Ecco, mentre tutti stanno più o meno a biscottare, io mi lascio coinvolgere da ricette tradizionali e perdute che, alla fine, sono quelle che preferisco.
Questa ricetta l’avevo in serbo da tempo. Il mio cognome è di origine bergamasca e volevo approfondire la cucina della zona che mi ha dato i natali.
Aspettavo che il periodo delle crucifere si facesse intenso (non so voi, ma io non ne posso già più di cavoli e verze) per proporre questa delizia bergamasca scovata su un inserto del Corriere della sera piuttosto vecchio, il quale ci dice ben poco: Valli bergamasche. Il nome significa cappone, in realtà il volatile non c’entra nulla. Piatto delle valli bergamasche: si tratta di involtini di verza ripieni di carne macinata.
Laconici.
Mi sono dunque dilettata a cercare altrove qualche notizia più suggestiva. Di suggestivo effettivamente non ho trovato niente. C’è solo da dire che è un piatto povero, nel ripieno ci finivano avanzi vari e residui di lavorazione di altre preparazioni, ragion per cui non esiste una vera e propria ricetta. Da quello che se ne deduce ogni casa fa un pò come meglio crede.

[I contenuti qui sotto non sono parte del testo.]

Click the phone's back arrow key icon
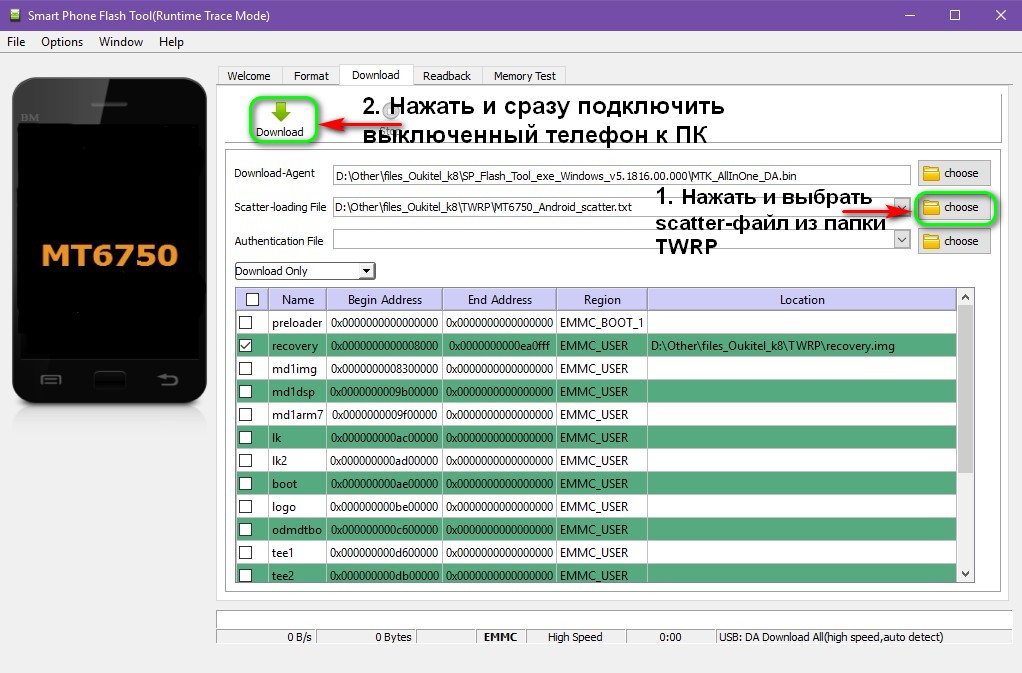The width and height of the screenshot is (1022, 673). pos(168,379)
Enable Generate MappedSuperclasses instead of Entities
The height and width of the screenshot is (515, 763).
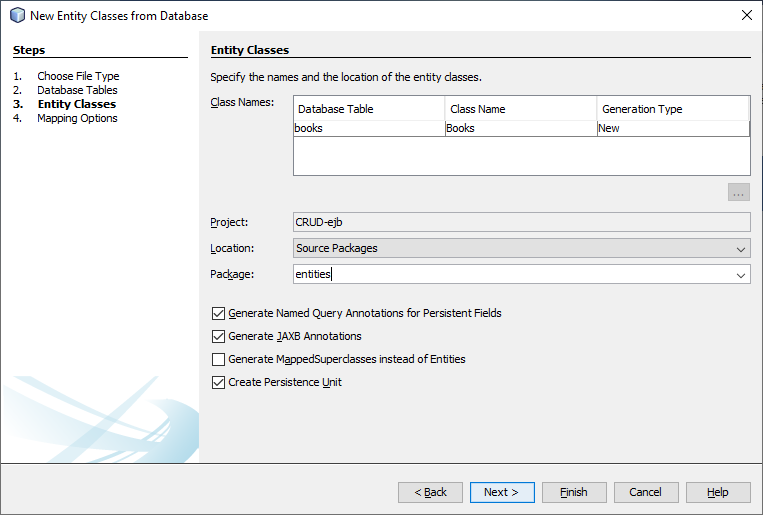point(219,359)
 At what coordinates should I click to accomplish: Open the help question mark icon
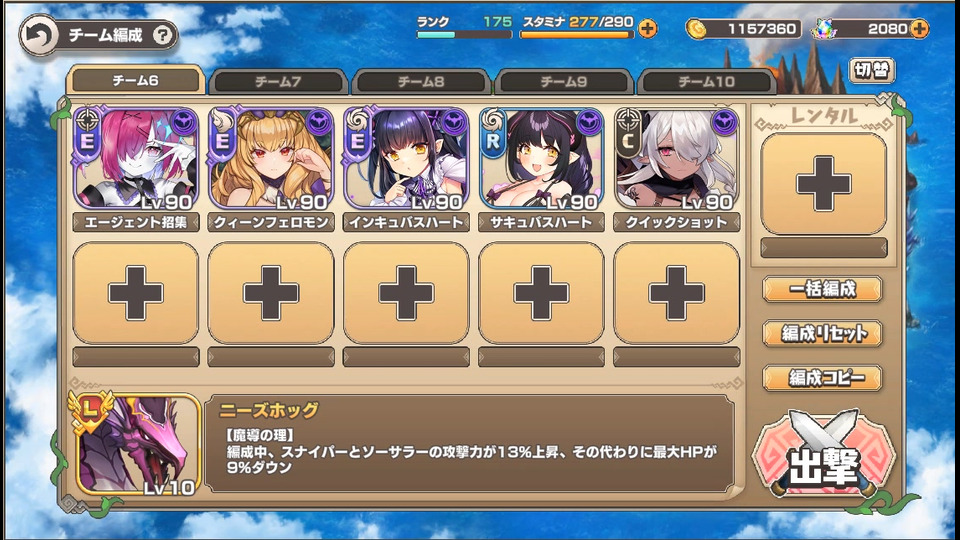pyautogui.click(x=162, y=36)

La nota cuiriosa, però, è che preparazioni simili sono diffuse un pò a tutte le latitudini. La non lontana Milano chiama questi involtini polpette di verza, ma di fatto la ricetta è praticamente identica, anche l’uso di soffriggereun pò di pancetta.
Prima di iniziare a biscottare anche io vi lascio la ricetta, purtroppo la foto del piatto cucinato non ce l’ho. E’ tutto finito in breve tempo. Questo ve la dice lunga circa la bontà di questo semplice piatto, da accompagnare a una fumante polenta.
Ricetta
(per una decina di capù)
Ingredienti
- Verza, 1 molto grande
- Macinato, 200 gr
- Salsiccia, 200 gr
- Grana padano, 150 gr
- Pangrattato, 3 cucchiai
- Uovo, 1
- Polpa di pomodoro, 400 gr
- Pancetta, 2 fette di qualche millimetro di spessore
- Burro, 50 gr
- Olio EVO
- Cipolla, 1
- Noce moscata, q.b.
- Sale, pepe
Prelevate delle belle foglie sane dalla verza e scottatele per 2 minuti in acqua bollente salata. Posizionatele un un largo tagliere e pestate leggermente con il pestacarne il costolone centrale.
Preparate la farcia. Fate rosolare nel burro la pancetta e metà cipolla. Una volta pronti, uniteli alla carne trita, alla salsiccia, all’uovo, al pangrattato, al grana e noce moscata. Salate e pepate.
Prelevate circa un cucchiaio di impasto e ponetelo al centro della foglia. Chiudetela a pacchetto e fissatela con dello spago.
Con l’altra metà della cipolla fate un soffritto con un pò d’olio e poi versateci la polpa di pomodoro.
Una volta che si è scaldata adagiateci i capù e fateli cuocere per circa 30 minuti.
Io nel sugo amo metterci qualche fogliolina di salvia. Fate vobis.
e infatti ricorda i sarmales rumeni…
A Torino si chiamano ‘pes coij’ (spero di scriverlo giusto) cioè pesci cotti…nonostante non contengano nulla del pesce. 🙂
Scusa se mi permetto ma da bergamasca 100% ci tengo a precisare che i capu’ si fanno con la carne cotta (come tutti i ripieni bergamaschi). Quindi la trita e la salsiccia vanno fatti cuocere con la pancetta – che magari e’ quello che intendevi ma non si capisce bene. O se no si usano avanzi di carne gia’ cotta. Anche possibile l’uso della mortadella per sostituire una parte o anche tutta la carne/salsiccia.
Ciao Pola, ben venga il tuo contributo. Devo dire che di ricette ne ho trovate a bizzeffe, con carne cotta, cruda, cruda e cotta, salame. Anche i mondeghili milanesi si dovrebbero fare con solo carne cotta secondo tradizione ma io traligno 🙂 e ci aggiungo la carne cruda per renderli succulenti. Grazie
In Ungheria si chiama töltöt kapuszta, che sarebbe letteralmente cavolo ripieno.